Le visiteur rencontre ici Victor Hugo, mais aussi le directeur des Dernières Nouvelles d’Alsace du début du XXe siècle, ainsi qu’un chapeau à épingle d’Auguste Renoir. Qu’il soit costume, accessoire de travail, témoin de la mondialisation ou expression d’une identité, relique ou parure de beauté, le vêtement est pluriel, assumé ou négligé, mais toujours signe extérieur de soi.
La cravate sans nœud
Les premières chemises identifiées remontent à l’Antiquité mais ici, elles soulignent un statut social : celui du pouvoir quand elle est associée à un costume-cravate, celui du travail manuel dans deux beaux autoportraits des peintres Robert Heitz et Luc Hueber. Plus déroutant, ce portrait de Benyounès Semtati : le personnage est terriblement anonyme dans son costume tellement passe-partout qu’il ne dit plus rien. Et pourtant, tout dérange : la cravate n’a pas de nœud, la veste n’a pas de col et le regard de l’homme est perdu.

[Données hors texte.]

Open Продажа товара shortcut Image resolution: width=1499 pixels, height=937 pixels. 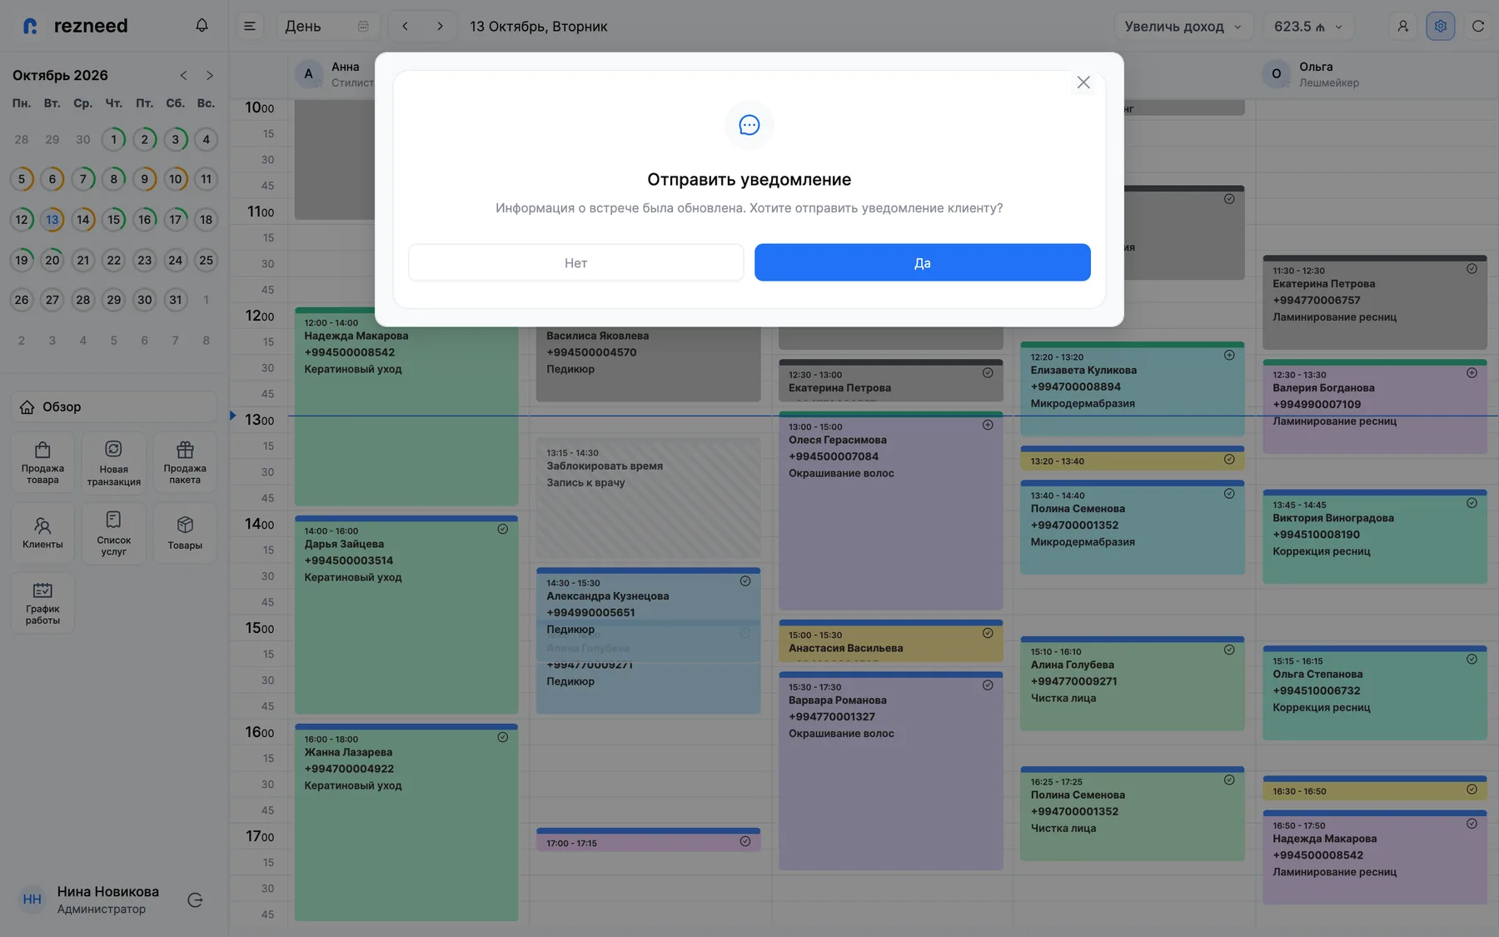[x=42, y=462]
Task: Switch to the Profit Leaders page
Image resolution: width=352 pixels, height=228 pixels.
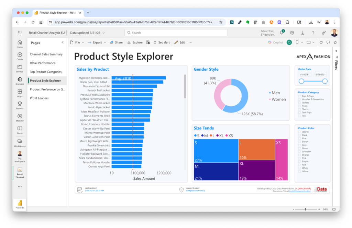Action: (x=39, y=98)
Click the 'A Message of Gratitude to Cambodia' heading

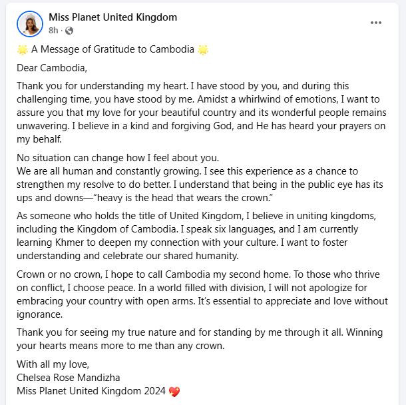click(x=112, y=49)
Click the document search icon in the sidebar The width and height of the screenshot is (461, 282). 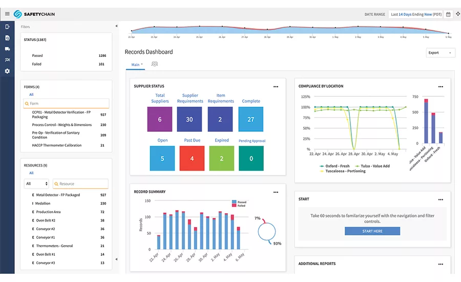click(x=7, y=37)
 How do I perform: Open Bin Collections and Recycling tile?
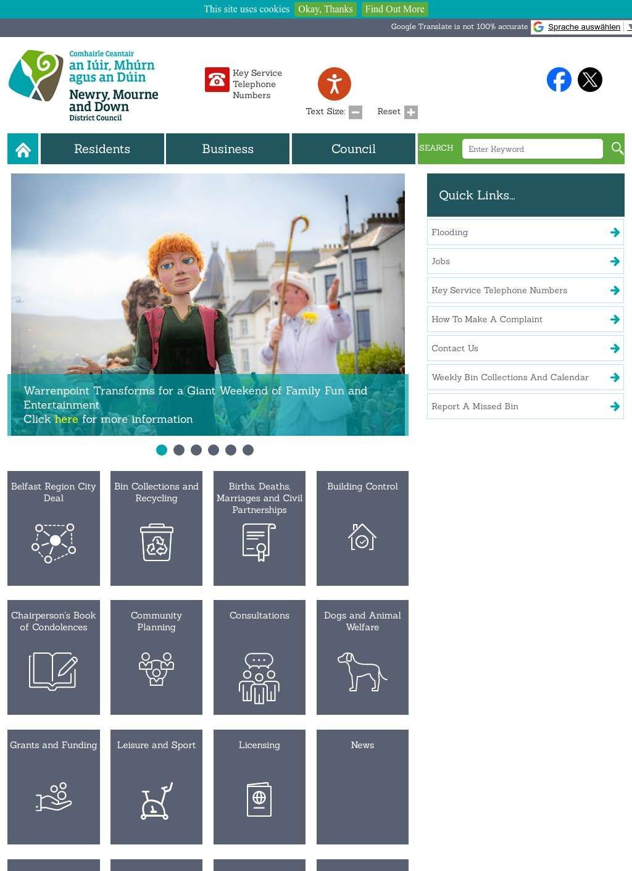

Dans un boudoir rose sur le thème de la parure, tout n’est que beauté ou excès assumés, des inquiétantes Las Meninas très freak du photographe Joel-Peter Witkin aux photographies queer d’Ugo Rondinone. L’appel des feux de la rampe s’inscrit sur fond orange, sur le thème du déguisement et du travestissement au théâtre, à l’opéra, au ballet, au bal masqué, au carnaval... Ou quand Toulouse-Lautrec rencontre Jean Cocteau et Alfons Mucha pour s’affranchir des convenances.
« Être ou paraître, le costume et ses représentations » au Musée d’art moderne et contemporain de Strasbourg (Mamcs) jusqu’au 11 août. Ouvert de 10 h à 13 h et de 14 h à 18 h du mardi au vendredi, samedi et dimanche de 10 h à 18 h. Entrée libre le 1er dimanche du mois.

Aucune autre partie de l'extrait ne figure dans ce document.